WORK INSTRUCTION 1 =
Please repeat the appraisal text from "- Location Proximity" up to and including "to prospective buyers.".
WORK INSTRUCTION 2 =
In the appraisal text, being near which two kinds of transportation adds to a property's valuation?
WORK INSTRUCTION 3 =
Carry on the appraisal text from its last sentence.
═══ TEXT BLOCK
No two properties are completely alike, and it's up to appraisers to attach a number value to a property. While prevailing market prices are a major factor in determining a value, a seasoned appraiser will take a nuanced approach in assessing many different factors that paint a clearer picture of what the property should sell for.
- Location Proximity - The value of a place is largely determined by how close it is to other places. Properties that are near bus stops and major highways add to a valuation. Appraisers also consider proximity to schools, churches, shopping centers, medical facilities, beaches, and downtown areas. Life is short, and cutting down a few minutes on a daily commute can and should be very attractive to prospective buyers.
══════
═══ GIVEN INFORMATION
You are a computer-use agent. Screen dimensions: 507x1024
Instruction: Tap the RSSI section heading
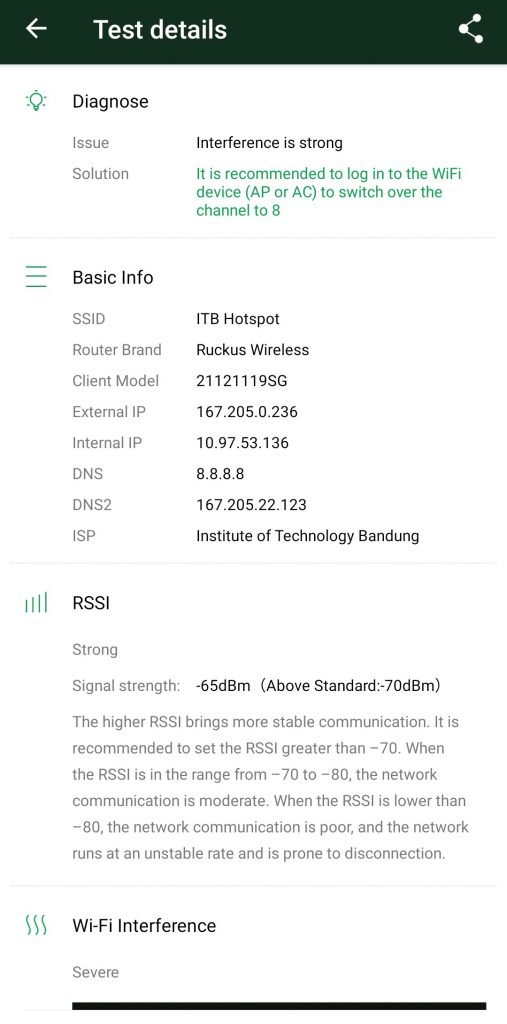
══════
═══ GIVEN INFORMATION
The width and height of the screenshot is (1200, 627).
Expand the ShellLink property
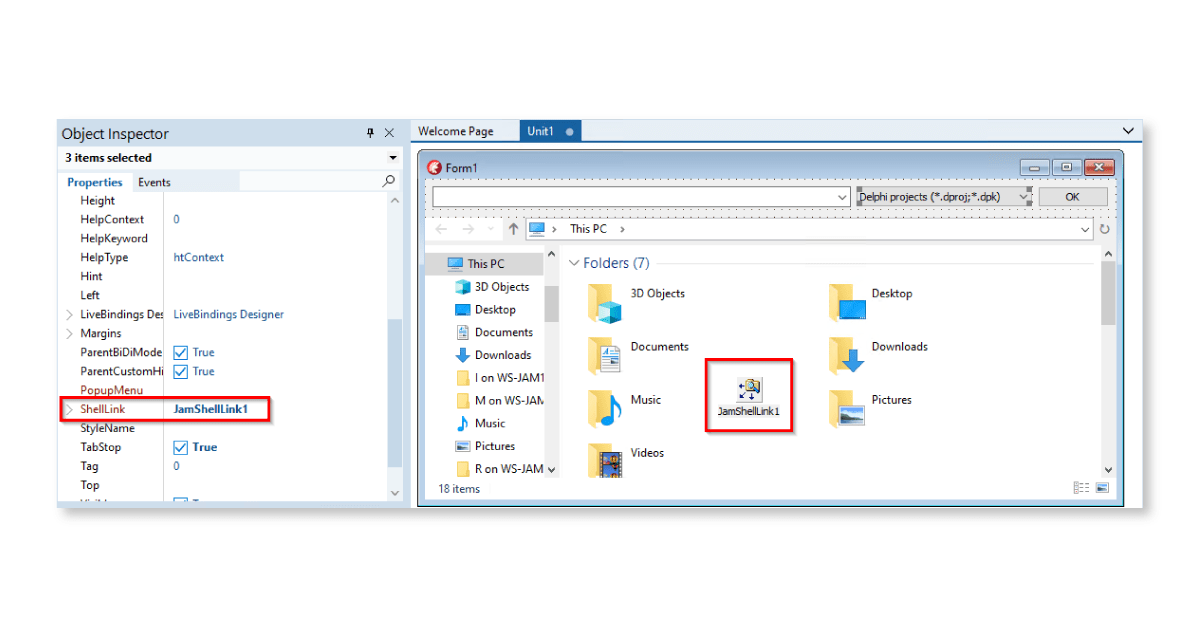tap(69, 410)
══════
EXERCISE RESULT 1 =
- Location Proximity - The value of a place is largely determined by how close it is to other places. Properties that are near bus stops and major highways add to a valuation. Appraisers also consider proximity to schools, churches, shopping centers, medical facilities, beaches, and downtown areas. Life is short, and cutting down a few minutes on a daily commute can and should be very attractive to prospective buyers.

EXERCISE RESULT 2 =
Bus stops and major highways.

EXERCISE RESULT 3 =
- Neighborhood - In the same vein as location, analysis is given to the surrounding neighborhood. All neighborhood factors are considered, from the crime rate to noise levels to any unusual smells. Who the neighbors are and how they maintain their land makes a difference. Richard L. Borges II, the President of the Appraisal Institute says that "Neighborhood nuisances like an overgrown yard or persistent odor could in some cases bring down the value of adjacent homes by 5 to 10 percent." It helps the valuation if the neighborhood has a homeowner's association that maintains the quality of the neighborhood.
- Condition - Naturally, if a property is one gust of wind away from a pile of rubble it won't go unnoticed by an appraiser. However there are other factors to consider, like peeling paint and outdated light fixtures. Homes and buildings that may look bad might be considered to have renovation potential, or target them for demolition.
- Comparables - Comparables are an appraiser's best friend, by helping establish a tested baseline to measure an appraisal against. Nearby, recent transactions affect the valuation of a property. If a property in similar size, condition, and in the same location sells for a low price it inevitably lowers the appraisal value of the current property.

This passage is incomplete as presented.